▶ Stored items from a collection
□ □ □ □ □

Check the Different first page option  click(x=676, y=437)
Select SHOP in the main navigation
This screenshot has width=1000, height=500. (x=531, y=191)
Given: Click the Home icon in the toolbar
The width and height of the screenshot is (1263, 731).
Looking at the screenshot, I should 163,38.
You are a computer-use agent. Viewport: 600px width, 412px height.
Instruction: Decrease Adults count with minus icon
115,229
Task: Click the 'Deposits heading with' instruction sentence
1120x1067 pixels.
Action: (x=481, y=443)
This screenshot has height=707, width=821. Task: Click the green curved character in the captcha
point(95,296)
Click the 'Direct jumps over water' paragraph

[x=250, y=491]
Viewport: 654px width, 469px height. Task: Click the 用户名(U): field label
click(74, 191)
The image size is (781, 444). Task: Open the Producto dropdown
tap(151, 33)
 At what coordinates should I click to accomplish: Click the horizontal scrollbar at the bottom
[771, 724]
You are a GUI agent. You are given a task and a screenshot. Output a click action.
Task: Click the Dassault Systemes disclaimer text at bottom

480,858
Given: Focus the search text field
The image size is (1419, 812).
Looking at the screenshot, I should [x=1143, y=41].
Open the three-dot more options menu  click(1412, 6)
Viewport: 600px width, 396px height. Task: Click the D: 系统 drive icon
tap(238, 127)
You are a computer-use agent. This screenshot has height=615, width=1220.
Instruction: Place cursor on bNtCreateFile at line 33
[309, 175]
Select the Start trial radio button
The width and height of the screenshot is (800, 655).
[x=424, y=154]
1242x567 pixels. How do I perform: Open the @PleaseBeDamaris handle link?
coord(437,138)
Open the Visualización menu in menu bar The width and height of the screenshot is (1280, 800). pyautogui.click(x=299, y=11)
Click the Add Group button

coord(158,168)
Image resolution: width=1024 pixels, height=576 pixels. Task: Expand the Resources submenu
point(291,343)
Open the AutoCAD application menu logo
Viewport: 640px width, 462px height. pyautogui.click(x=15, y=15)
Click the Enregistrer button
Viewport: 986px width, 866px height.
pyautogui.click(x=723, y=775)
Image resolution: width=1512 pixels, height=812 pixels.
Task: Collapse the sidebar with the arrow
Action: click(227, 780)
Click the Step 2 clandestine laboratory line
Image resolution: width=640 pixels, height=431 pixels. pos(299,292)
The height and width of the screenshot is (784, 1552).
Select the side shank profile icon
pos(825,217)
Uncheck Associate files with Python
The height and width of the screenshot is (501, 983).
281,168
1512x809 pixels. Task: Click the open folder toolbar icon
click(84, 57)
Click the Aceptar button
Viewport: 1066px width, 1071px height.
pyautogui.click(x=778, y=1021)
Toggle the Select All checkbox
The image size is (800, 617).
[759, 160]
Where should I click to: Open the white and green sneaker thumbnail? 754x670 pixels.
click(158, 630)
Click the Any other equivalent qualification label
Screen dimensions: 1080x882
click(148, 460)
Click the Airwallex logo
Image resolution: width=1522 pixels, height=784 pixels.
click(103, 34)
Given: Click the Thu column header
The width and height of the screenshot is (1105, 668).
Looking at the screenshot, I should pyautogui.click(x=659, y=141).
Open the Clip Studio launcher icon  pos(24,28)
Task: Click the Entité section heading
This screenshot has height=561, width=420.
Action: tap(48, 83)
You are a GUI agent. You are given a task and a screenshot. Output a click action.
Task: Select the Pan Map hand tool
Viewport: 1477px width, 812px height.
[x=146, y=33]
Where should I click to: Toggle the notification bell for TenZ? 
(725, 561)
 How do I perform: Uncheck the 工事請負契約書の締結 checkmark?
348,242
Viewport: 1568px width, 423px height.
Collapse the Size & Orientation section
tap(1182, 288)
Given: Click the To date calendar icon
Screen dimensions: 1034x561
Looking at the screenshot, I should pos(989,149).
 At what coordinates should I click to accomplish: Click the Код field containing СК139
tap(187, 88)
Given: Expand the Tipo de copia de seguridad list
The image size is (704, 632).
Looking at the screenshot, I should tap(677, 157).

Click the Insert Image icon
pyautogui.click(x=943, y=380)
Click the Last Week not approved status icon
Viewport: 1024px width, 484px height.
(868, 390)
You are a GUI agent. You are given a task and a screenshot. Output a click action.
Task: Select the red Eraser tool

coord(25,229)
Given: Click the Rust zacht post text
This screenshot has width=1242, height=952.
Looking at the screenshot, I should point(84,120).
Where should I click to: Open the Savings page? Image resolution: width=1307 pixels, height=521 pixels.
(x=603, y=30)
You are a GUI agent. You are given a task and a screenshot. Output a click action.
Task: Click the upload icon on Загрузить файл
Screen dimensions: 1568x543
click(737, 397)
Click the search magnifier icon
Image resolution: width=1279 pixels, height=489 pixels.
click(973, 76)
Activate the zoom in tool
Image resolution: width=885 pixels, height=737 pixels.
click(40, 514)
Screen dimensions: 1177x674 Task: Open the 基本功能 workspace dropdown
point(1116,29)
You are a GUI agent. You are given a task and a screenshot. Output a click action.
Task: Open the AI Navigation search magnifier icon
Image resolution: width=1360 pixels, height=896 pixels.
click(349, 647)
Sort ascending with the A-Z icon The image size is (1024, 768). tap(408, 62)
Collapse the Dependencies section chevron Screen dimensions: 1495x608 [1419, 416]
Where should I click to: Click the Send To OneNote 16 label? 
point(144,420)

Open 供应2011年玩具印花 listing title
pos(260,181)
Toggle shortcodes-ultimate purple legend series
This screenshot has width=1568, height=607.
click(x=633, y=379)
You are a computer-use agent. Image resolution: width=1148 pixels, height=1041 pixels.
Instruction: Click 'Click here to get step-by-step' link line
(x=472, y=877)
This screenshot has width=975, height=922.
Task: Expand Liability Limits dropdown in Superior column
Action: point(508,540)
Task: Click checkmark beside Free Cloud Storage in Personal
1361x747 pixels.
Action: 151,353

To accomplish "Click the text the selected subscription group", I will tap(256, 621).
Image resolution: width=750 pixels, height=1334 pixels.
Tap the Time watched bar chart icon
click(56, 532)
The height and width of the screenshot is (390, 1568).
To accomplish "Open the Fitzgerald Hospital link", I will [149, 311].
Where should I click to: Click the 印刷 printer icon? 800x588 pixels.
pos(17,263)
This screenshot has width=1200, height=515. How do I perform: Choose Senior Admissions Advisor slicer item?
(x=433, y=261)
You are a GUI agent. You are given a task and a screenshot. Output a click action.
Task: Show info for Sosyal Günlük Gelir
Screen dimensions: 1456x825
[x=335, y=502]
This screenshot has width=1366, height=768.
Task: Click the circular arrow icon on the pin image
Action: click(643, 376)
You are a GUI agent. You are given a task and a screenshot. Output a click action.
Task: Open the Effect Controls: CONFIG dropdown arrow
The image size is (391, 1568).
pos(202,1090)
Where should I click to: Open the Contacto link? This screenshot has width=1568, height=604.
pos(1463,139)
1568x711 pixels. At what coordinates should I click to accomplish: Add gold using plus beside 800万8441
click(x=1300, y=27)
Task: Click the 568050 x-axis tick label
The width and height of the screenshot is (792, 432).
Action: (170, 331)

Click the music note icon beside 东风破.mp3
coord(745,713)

□ □ □ □ □

▶ Task requirements
When you reach the line holding "Collapse the Size & Orientation section" in the records above, begin reproducing exactly, stop after the line holding "Given: Click the Rust zacht post text", and output nothing else.

▶ Task answer
Collapse the Size & Orientation section
tap(1182, 288)
Given: Click the To date calendar icon
Screen dimensions: 1034x561
Looking at the screenshot, I should pos(989,149).
 At what coordinates should I click to accomplish: Click the Код field containing СК139
tap(187, 88)
Given: Expand the Tipo de copia de seguridad list
The image size is (704, 632).
Looking at the screenshot, I should tap(677, 157).

Click the Insert Image icon
pyautogui.click(x=943, y=380)
Click the Last Week not approved status icon
Viewport: 1024px width, 484px height.
(868, 390)
You are a GUI agent. You are given a task and a screenshot. Output a click action.
Task: Select the red Eraser tool

coord(25,229)
Given: Click the Rust zacht post text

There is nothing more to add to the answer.